Monday's College Football Championship game had a lot going for it. Nick Saban and Alabama chasing history. Clemson looking to be the first team to go 15-0 in FBS history. And the game lived up to its billing.
The TV Ratings ? Not so much.
ESPN reports that 26.2 million fans tuned into their multiple channel presentation of the championship game, with 25.7 million watching the main broadcast on the Mother Ship. Those numbers are good enough to rank it among the Top 8 shows all-time on cable, and yet still be a drop of almost 7 million from the 33.4 million that watched last year's inaugural championship contest.
This came on the heels of a precipitous drop in the ratings for the semi-finals, thanks in large part to officials insistence that they be played on New Year's Eve.
For ESPN, the three-game championship series compares to this years TCU football team. Nice year, Top Ten finish - still disappointing based on pre-season expectations.
The College Football Playoff averaged 19.7 million viewers a game for ESPN - compared to 29.8 million last year. All three games were down double-digits, but they are all three still in the Top Ten of most-watched games in cable history.
The semi-finals dropped almost 12 million viewers from one year to the next, or 40% of the original audience. Several factors can be pointed to the drop: two blow outs, teams that are not "national" draws (Clemson, Michigan State) and of course the demand from the CFP committee that the games be played on New Year's Eve.
Advertisers looked at those ratings called up the sales staff at ESPN and got $20 million in "makegoods."
Any media buyer worth his weight in free lunches has a "makegood" clause in a media sales contract that covers major events. ESPN sets its commercial rates based on their estimate of audience ratings. It is safe to say that ESPN did not set their ad rate at almost $1 million per: 30-second spot with the expectations that the audience would drop by 12 million each in the semi finals.
At first glance that creates a big financial hit for ESPN. But there were several ways for the sales department to handle the $20 million shortfall. ESPN probably held back a few spots in the NFL wild card game they carried. The Kansas City-Houston contest pulled in 25 million viewers, much closer to last year's college games.

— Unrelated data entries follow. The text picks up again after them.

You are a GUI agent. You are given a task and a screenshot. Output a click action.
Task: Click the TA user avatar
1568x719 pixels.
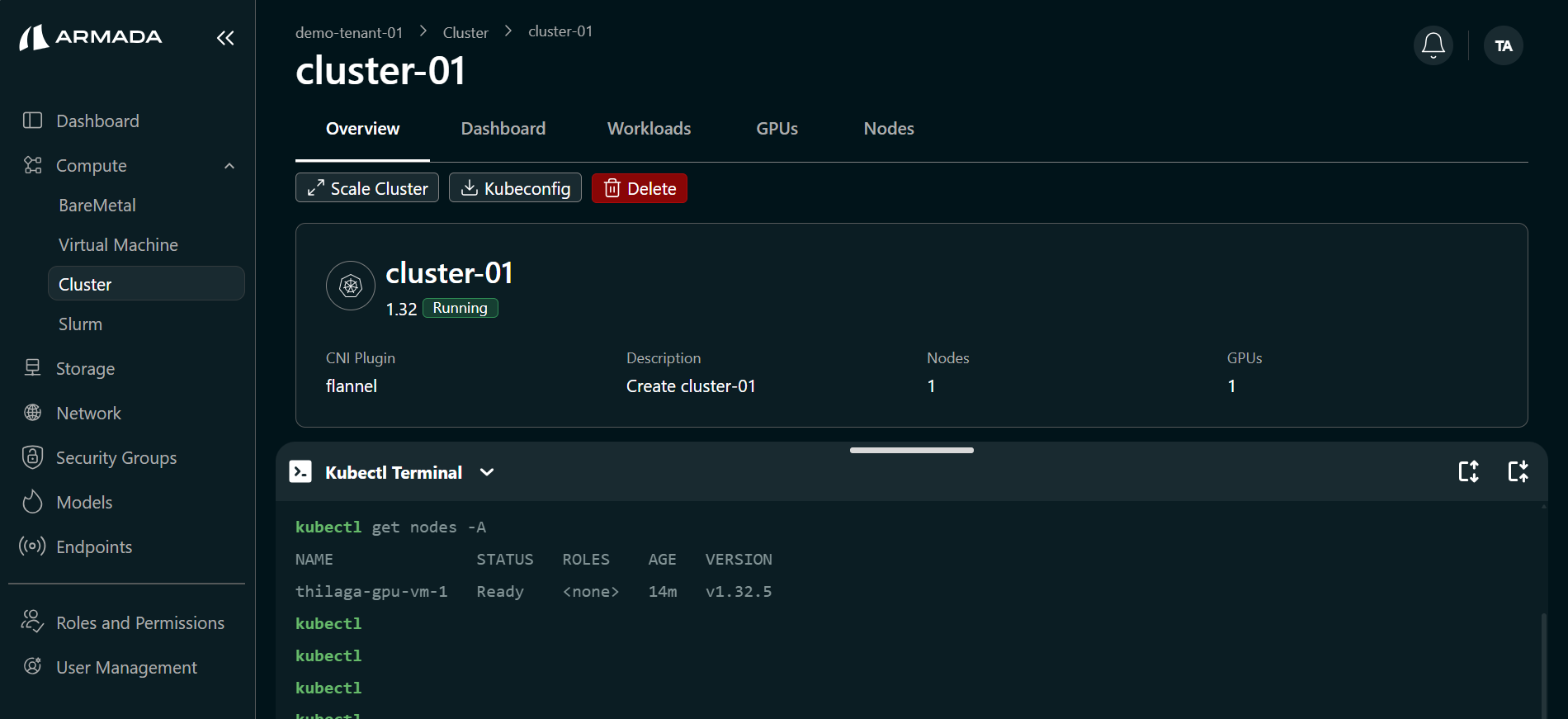1503,45
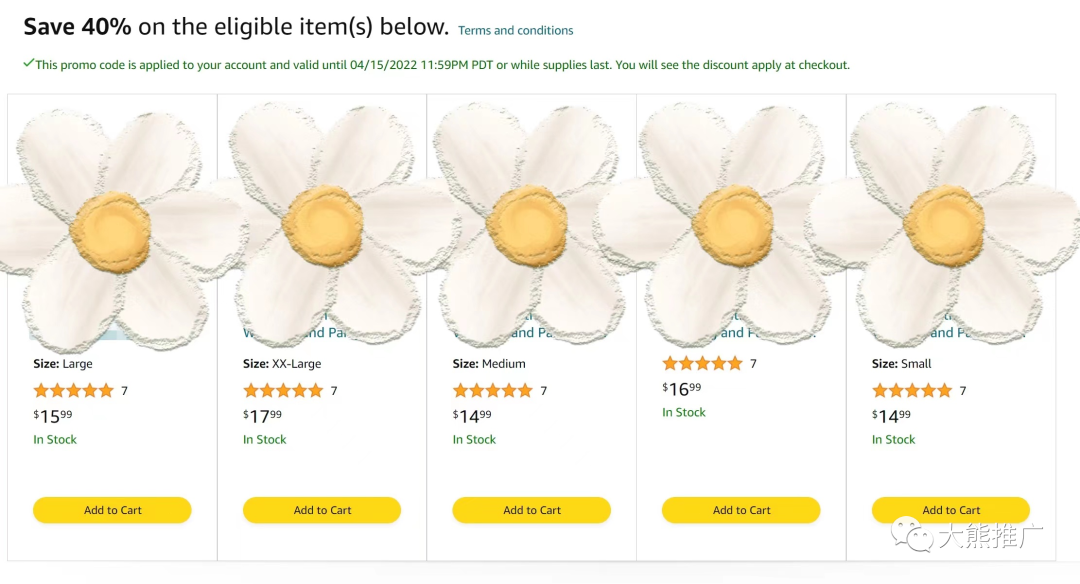Add the $16.99 item to cart

click(741, 510)
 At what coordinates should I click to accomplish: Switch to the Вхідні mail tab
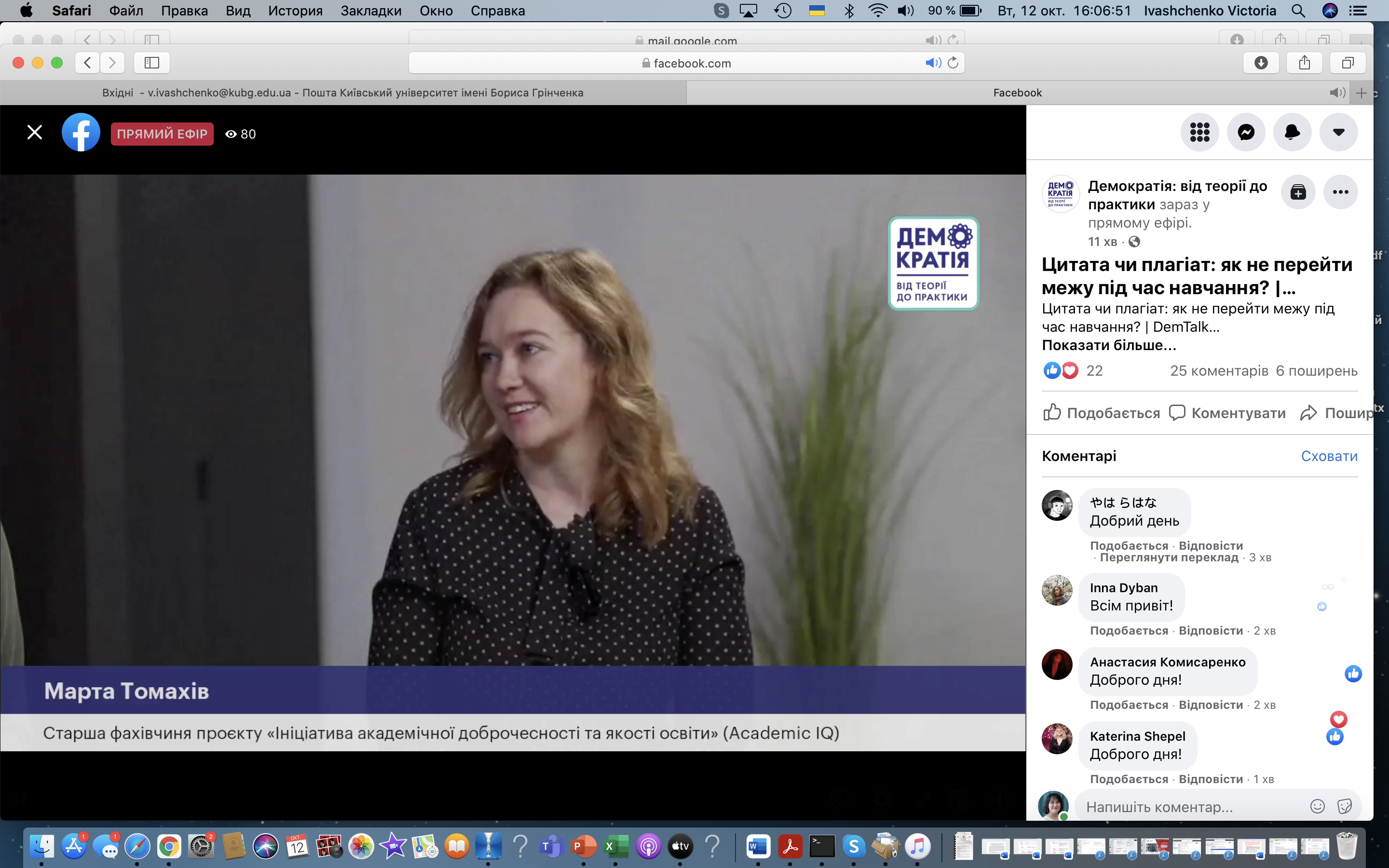[342, 93]
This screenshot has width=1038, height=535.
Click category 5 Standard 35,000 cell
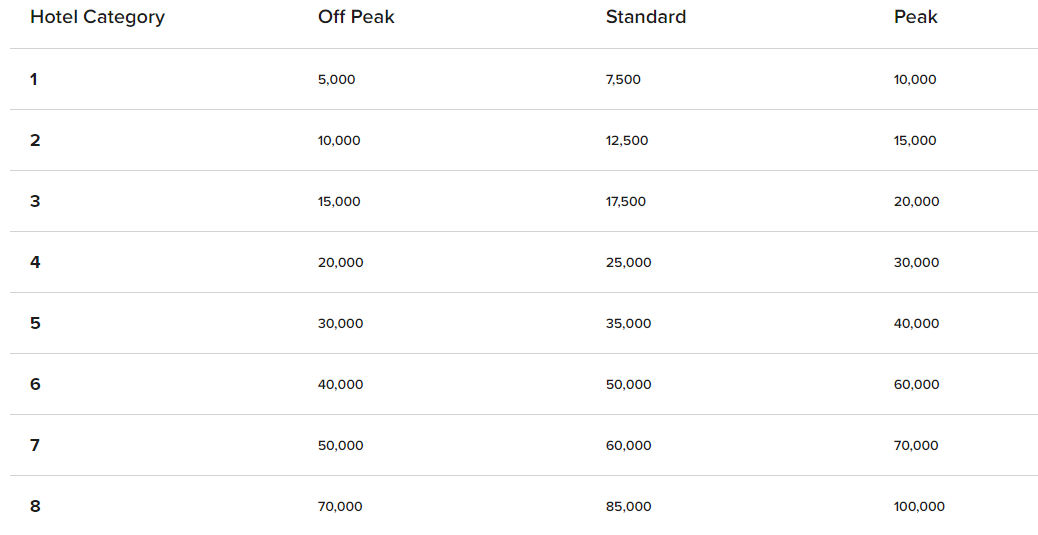point(628,324)
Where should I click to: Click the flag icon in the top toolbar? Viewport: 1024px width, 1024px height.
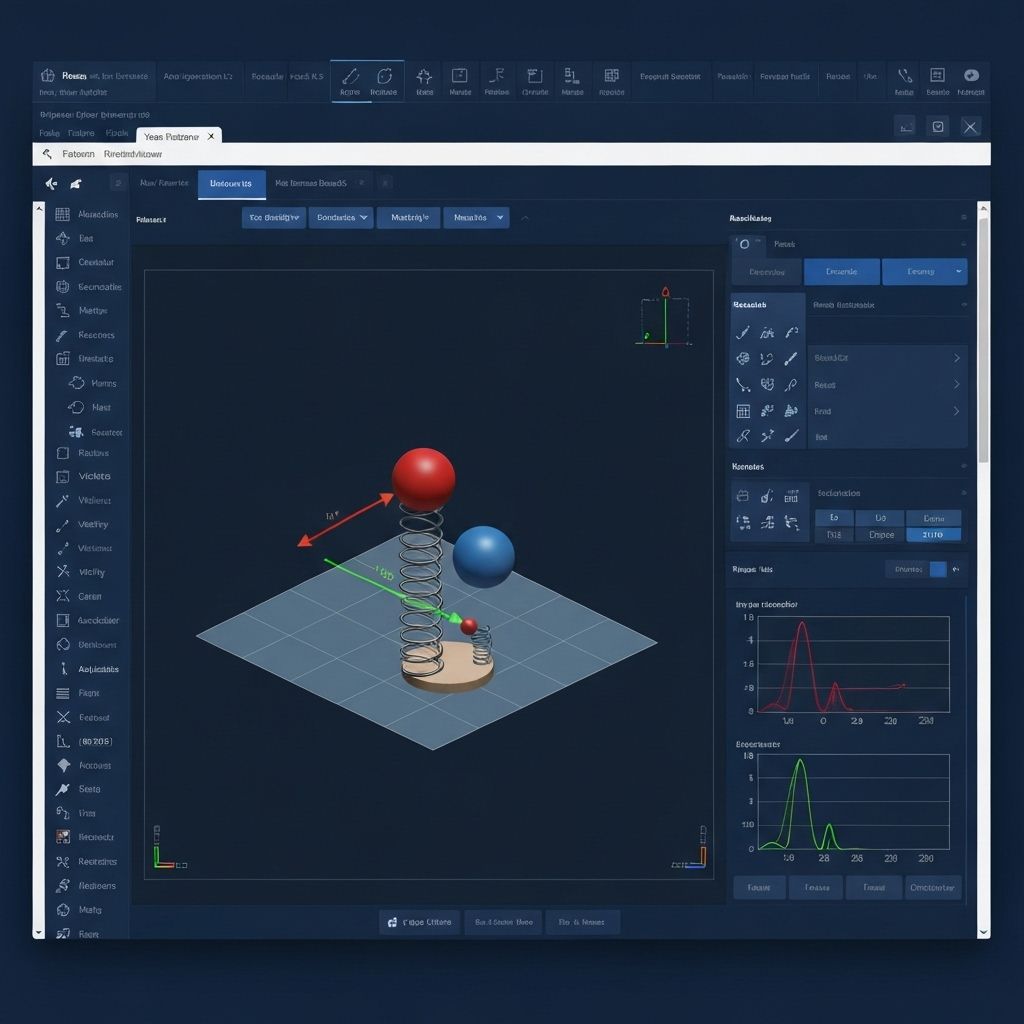[x=495, y=76]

ESPN also sells almost 50% of their advertising for the CFP in packages - all three games - and that helped. No doubt there were also a few spots in the championship game available for makegoods. We probably didn't see as many promos for other ESPN or ABC properties as we would have normally.
Next year the semifinals will be on New Year Eve's Saturday. That should help their early contest (not a workday) but the evening game will have the same problem of going up against NYE festivities.
ESPN can thank itself for helping to put into place this maddening demand that the Rose and Sugar Bowls keep their New Year's Day spots in the bowl lineup.
The cable giant is shelling out $600 million a year for the rights to the championship game and the "New Year's Six," the bowl games that take turns hosting the semifinals.
But during the negotiations for the championship series, ESPN also caved in to the SEC (and in part the Big 12) over the Sugar Bowl. ESPN is paying the two leagues $80 million per year for the Sugar Bowl, guaranteeing the prime time slot on New Year's Day, despite the fact that the idea of matching the two league champions in that bowl is laughable.
During those negotiations, the Rose Bowl made it clear that they were not moving off their mid-afternoon time slot on New Year's, even on the years they were not hosting a semi-final. They could do so because of a century of historical significance (and massive ratings). During the BCS era, the Rose Bowl was always the most-watched bowl game - outside of the Championship contest. Even this year with a lousy game (Stanford-Iowa) the Rose Bowl was the only bowl game out of the 38 non-championship series bowls to crack 10 million viewers (13.6 million).
When SEC commissioner Mike Slive saw that the CFP was inevitability, he leveraged the power of his league to make sure the Sugar Bowl was part of the New Year's Day lineup. Before the BCS, the Sugar Bowl had been played on Jan. 1 just twice in 11 years.
This year's Sugar Bowl between Ole Miss and Oklahoma State drew 8.9 million viewers, making it the lowest-rated New Year's primetime bowl game since the inception of the BCS.
We won't see the CFP semifinals on a workday New Year's Eve until Dec. 31, 2018. That is a Monday, and both the CFP and ESPN are hoping that it will be a 4-day weekend for most workers.
In the meantime, college playoff officials will continue to promote the "new tradition" of college football on New Year's Eve, and advertisers will warily eye just how many fans are willing to buy into that idea.